[Start]

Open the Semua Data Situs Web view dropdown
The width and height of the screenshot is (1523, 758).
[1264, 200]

[End]
[Start]

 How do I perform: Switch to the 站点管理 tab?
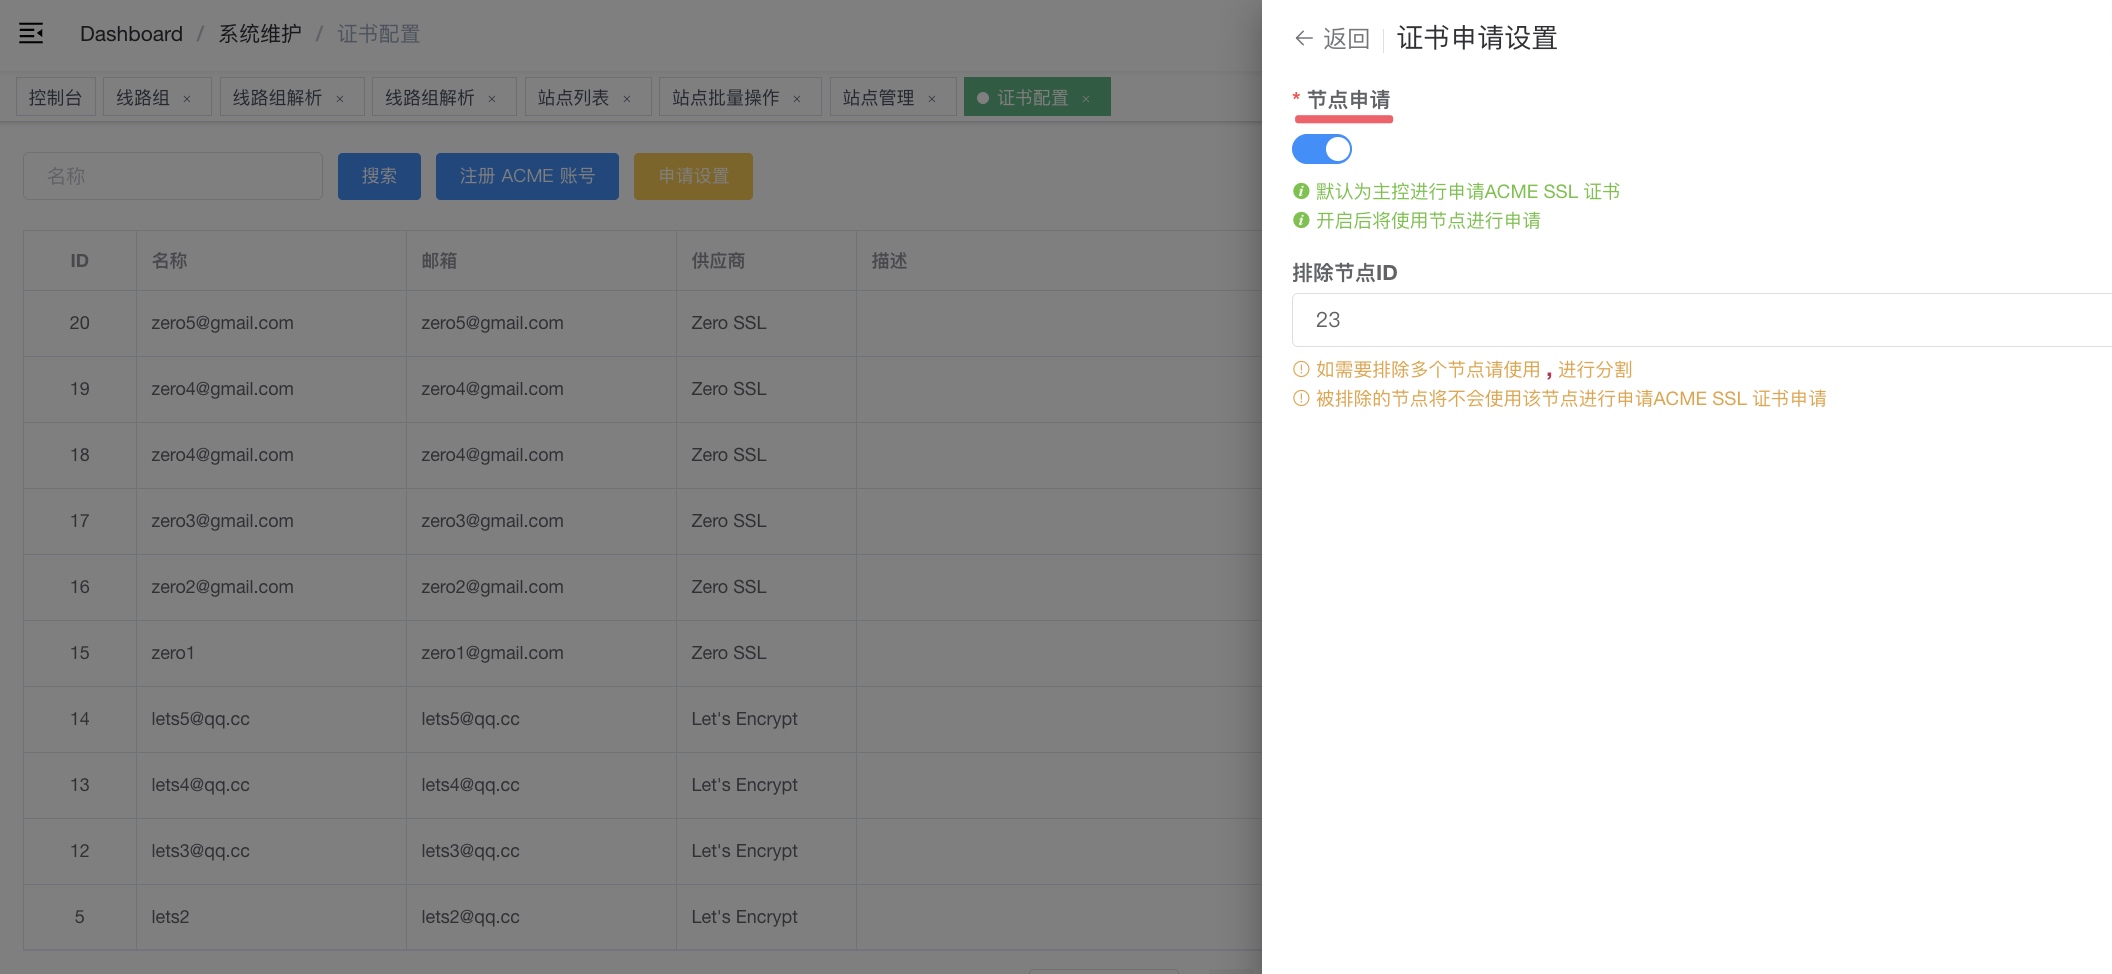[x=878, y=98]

[End]

(Written exercise) Can you lay out as a Markdown table, with the columns Row and Line, the lines that start at the one containing "Open the Semua Data Situs Web view dropdown" and stop after the one containing "[1264, 200]"? Number each row, and skip any blank lines.

(Exercise result)
| Row | Line |
|---|---|
| 1 | Open the Semua Data Situs Web view dropdown |
| 2 | The width and height of the screenshot is (1523, 758). |
| 3 | [1264, 200] |